For the streets of Quesnel to be saved from the wave of abundant crime happening right now, the help of other communities is required, and those other communities are likewise looking for the help of Quesnel.
A coalition of communities and businesses has been recently formed to confront courts and legislators over what they say is an epidemic of vandalism, shoplifting, assault, threats and rapid social decay that is leading to the death and harm of drug addicts and mental health sufferers, and dragging local businesses down with them.
The Save Our Streets coalition formed in late October with an inaugural membership of about 30, and since then it has doubled, including some from Quesnel.
“I’m encouraged that a growing coalition of B.C. businesses, recently including our own Quesnel Downtown Association, have formed Save Our Streets,” said mayor Ron Paull.
In addition to the Quesnel Downtown Association (QDA), the business safety advocacy group Quesnel In Action (QIA) has also joined.
“Lawlessness, along with our homeless and mental heath issues are sadly becoming the norm in our cities,” said QIA founder Debra McKelvie, whose downtown flower business she closed after getting repeatedly broken into and otherwise impacted. “I often hear ‘oh it’s happening everywhere, not just Quesnel.’ My response is ‘we don’t live everywhere, we live here.’”
The inability for any one community to motivate the courts and politicians to act differently is why banding together is so helpful, said Sandra Lewis of the QDA’s Safety and Security Committee. Her downtown business, too, has felt the impact of street-level crime and unhealthiness.
“You feel like you’re banging your head against a brick wall,” said Lewis, after years of degradation that drew in complex discussions with Quesnel businesses and agencies who turned to the police, legal experts and political figures who all pointed the finger of blame away from themselves. The Save Our Streets coalition is, she hoped, a launchpad for change because one community in isolation, even ones as large as the Lower Mainland and Victoria municipalities, haven’t effected change acting alone.

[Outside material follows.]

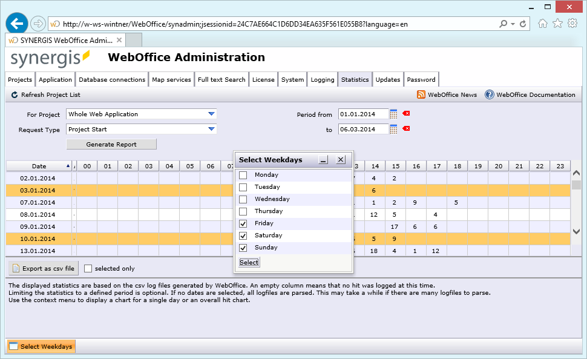Click the Export as csv file button
The width and height of the screenshot is (587, 359).
44,268
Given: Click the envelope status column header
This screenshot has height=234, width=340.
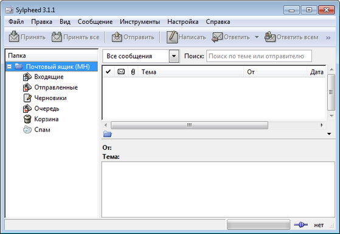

“The coalition is to gather us all together, and give us one big voice,” said Lewis. “We’re tired. We’e done. We’re finished with the rights of the offenders overriding the rights of those running businesses. It’s not about profits, it’s about the security of our streets.”
McKelvie, too, who got elected to municipal office on the platform of voicing downtown business safety concerns, said the issue long ago surpassed anything to do with marketing strategies or income inconvenience. Shop staff are afraid of grievous bodily harm, and businesses owners are facing altogether closure not piffling shoplifting worries. She remembered a victim impact statement campaign led by Evelyn Towgood that compiled hundreds of letters outlining the serious incidents afflicting Quesnel’s streets.

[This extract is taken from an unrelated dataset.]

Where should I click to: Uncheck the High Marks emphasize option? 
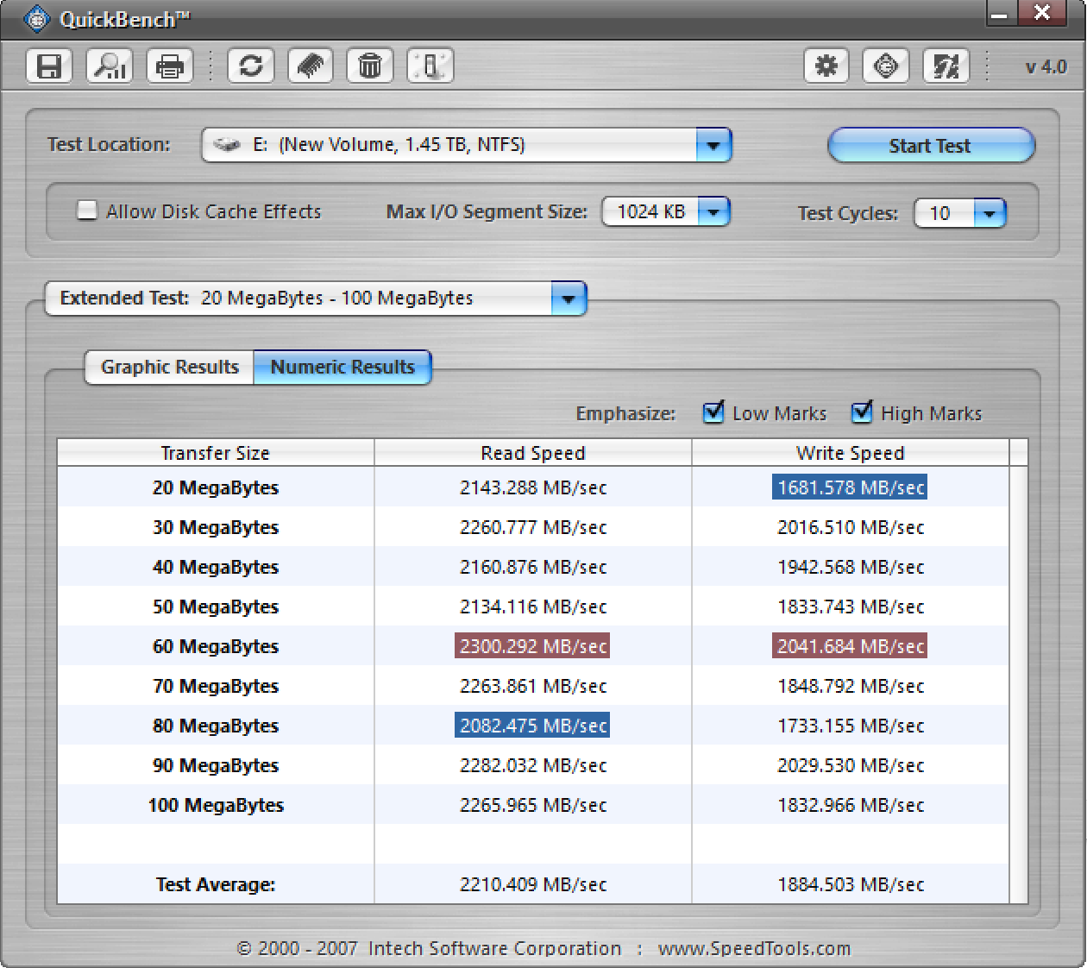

“But here we are years later and still we are at the mercy of continued violence, vandalism, theft, homelessness, and addiction issues, and a very frustrated RCMP compliment having little to no support after continued arrests of convicted prolific offenders,” said McKelvie.
“There are no consequences to the actions of the offenders,” was Lewis’s assessment. “We are not against the people on the street. We want our homeless to be homed. We want those who need help to get help. What we’ve had enough of is the destruction of property, the theft of property, and the personal safety threat to people.”
It is not a politically left, right or centre bundle of issues, said these Quesnel advocates. The suite of problems seem to have emerged slowly over a cross-section of governing parties and multiple ministers, and not in one fell policy swoop.
There may even have been solid sense behind many of the practices that have led to this current condition, they combined to say, but there were also gaps in the execution that persist today. In those gaps, legitimate businesses and safe-living people are running into costly and harmful conflict with those who are not on a healthy path.
The Save Our Streets coalition may be the microphone needed to get heard by the people who can close those gaps.
Both advocates encouraged other Quesnel business and social stakeholders to join up as well.